> _Treść polecenia_
Proszę przepisać wszystkie poniższe zapisy wiernie, bez wprowadzania jakichkolwiek zmian.

(Zapisy lokalizowania elementów)
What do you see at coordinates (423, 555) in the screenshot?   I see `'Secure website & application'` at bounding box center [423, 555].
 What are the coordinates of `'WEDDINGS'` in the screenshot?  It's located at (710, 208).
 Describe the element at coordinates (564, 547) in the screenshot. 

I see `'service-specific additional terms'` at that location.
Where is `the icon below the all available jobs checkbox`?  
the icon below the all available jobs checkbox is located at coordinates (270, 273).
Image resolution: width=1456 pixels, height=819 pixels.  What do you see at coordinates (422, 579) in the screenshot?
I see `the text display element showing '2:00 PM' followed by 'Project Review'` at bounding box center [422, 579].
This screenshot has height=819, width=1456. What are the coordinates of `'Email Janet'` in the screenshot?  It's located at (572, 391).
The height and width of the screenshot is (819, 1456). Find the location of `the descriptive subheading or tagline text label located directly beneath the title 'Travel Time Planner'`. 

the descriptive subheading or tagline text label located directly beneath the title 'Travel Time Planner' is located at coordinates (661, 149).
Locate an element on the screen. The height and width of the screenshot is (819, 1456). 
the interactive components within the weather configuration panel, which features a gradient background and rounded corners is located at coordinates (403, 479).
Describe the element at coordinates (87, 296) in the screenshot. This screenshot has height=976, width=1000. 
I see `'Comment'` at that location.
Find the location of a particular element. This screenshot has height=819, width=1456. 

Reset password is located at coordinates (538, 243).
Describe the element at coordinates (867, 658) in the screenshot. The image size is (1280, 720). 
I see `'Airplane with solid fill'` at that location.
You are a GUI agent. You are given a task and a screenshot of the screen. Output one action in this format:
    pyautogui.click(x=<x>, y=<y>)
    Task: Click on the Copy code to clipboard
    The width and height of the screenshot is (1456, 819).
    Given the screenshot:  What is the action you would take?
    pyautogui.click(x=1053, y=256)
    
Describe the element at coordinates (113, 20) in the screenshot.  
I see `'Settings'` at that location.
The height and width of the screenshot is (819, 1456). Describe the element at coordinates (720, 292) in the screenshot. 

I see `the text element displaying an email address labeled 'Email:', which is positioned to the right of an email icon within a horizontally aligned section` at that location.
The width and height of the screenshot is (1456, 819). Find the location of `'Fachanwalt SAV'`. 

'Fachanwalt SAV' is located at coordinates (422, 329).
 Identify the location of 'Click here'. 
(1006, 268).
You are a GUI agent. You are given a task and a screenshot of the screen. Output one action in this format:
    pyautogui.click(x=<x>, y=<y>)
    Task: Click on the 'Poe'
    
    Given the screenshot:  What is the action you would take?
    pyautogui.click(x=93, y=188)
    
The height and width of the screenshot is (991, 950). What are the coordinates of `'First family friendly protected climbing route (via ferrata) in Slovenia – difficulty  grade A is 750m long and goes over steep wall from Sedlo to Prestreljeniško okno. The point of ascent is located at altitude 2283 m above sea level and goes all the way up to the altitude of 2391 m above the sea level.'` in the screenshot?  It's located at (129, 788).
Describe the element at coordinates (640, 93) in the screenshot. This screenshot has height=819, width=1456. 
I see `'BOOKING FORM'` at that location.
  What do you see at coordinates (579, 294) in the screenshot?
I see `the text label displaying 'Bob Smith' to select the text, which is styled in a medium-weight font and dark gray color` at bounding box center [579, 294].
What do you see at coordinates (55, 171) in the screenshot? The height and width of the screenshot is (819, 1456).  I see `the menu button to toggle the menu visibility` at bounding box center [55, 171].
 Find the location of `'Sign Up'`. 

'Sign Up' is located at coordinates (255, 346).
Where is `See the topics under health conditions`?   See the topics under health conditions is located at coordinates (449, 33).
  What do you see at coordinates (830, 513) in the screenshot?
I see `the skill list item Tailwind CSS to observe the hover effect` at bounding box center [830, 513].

> _Wykonane zadanie_
What do you see at coordinates (423, 555) in the screenshot?   I see `'Secure website & application'` at bounding box center [423, 555].
 What are the coordinates of `'WEDDINGS'` in the screenshot?  It's located at (710, 208).
 Describe the element at coordinates (564, 547) in the screenshot. 

I see `'service-specific additional terms'` at that location.
Where is `the icon below the all available jobs checkbox`?  
the icon below the all available jobs checkbox is located at coordinates (270, 273).
Image resolution: width=1456 pixels, height=819 pixels.  What do you see at coordinates (422, 579) in the screenshot?
I see `the text display element showing '2:00 PM' followed by 'Project Review'` at bounding box center [422, 579].
This screenshot has height=819, width=1456. What are the coordinates of `'Email Janet'` in the screenshot?  It's located at (572, 391).
The height and width of the screenshot is (819, 1456). Find the location of `the descriptive subheading or tagline text label located directly beneath the title 'Travel Time Planner'`. 

the descriptive subheading or tagline text label located directly beneath the title 'Travel Time Planner' is located at coordinates (661, 149).
Locate an element on the screen. The height and width of the screenshot is (819, 1456). 
the interactive components within the weather configuration panel, which features a gradient background and rounded corners is located at coordinates (403, 479).
Describe the element at coordinates (87, 296) in the screenshot. This screenshot has height=976, width=1000. 
I see `'Comment'` at that location.
Find the location of a particular element. This screenshot has height=819, width=1456. 

Reset password is located at coordinates (538, 243).
Describe the element at coordinates (867, 658) in the screenshot. The image size is (1280, 720). 
I see `'Airplane with solid fill'` at that location.
You are a GUI agent. You are given a task and a screenshot of the screen. Output one action in this format:
    pyautogui.click(x=<x>, y=<y>)
    Task: Click on the Copy code to clipboard
    The width and height of the screenshot is (1456, 819).
    Given the screenshot:  What is the action you would take?
    pyautogui.click(x=1053, y=256)
    
Describe the element at coordinates (113, 20) in the screenshot.  
I see `'Settings'` at that location.
The height and width of the screenshot is (819, 1456). Describe the element at coordinates (720, 292) in the screenshot. 

I see `the text element displaying an email address labeled 'Email:', which is positioned to the right of an email icon within a horizontally aligned section` at that location.
The width and height of the screenshot is (1456, 819). Find the location of `'Fachanwalt SAV'`. 

'Fachanwalt SAV' is located at coordinates (422, 329).
 Identify the location of 'Click here'. 
(1006, 268).
You are a GUI agent. You are given a task and a screenshot of the screen. Output one action in this format:
    pyautogui.click(x=<x>, y=<y>)
    Task: Click on the 'Poe'
    
    Given the screenshot:  What is the action you would take?
    pyautogui.click(x=93, y=188)
    
The height and width of the screenshot is (991, 950). What are the coordinates of `'First family friendly protected climbing route (via ferrata) in Slovenia – difficulty  grade A is 750m long and goes over steep wall from Sedlo to Prestreljeniško okno. The point of ascent is located at altitude 2283 m above sea level and goes all the way up to the altitude of 2391 m above the sea level.'` in the screenshot?  It's located at (129, 788).
Describe the element at coordinates (640, 93) in the screenshot. This screenshot has height=819, width=1456. 
I see `'BOOKING FORM'` at that location.
  What do you see at coordinates (579, 294) in the screenshot?
I see `the text label displaying 'Bob Smith' to select the text, which is styled in a medium-weight font and dark gray color` at bounding box center [579, 294].
What do you see at coordinates (55, 171) in the screenshot? The height and width of the screenshot is (819, 1456).  I see `the menu button to toggle the menu visibility` at bounding box center [55, 171].
 Find the location of `'Sign Up'`. 

'Sign Up' is located at coordinates (255, 346).
Where is `See the topics under health conditions`?   See the topics under health conditions is located at coordinates (449, 33).
  What do you see at coordinates (830, 513) in the screenshot?
I see `the skill list item Tailwind CSS to observe the hover effect` at bounding box center [830, 513].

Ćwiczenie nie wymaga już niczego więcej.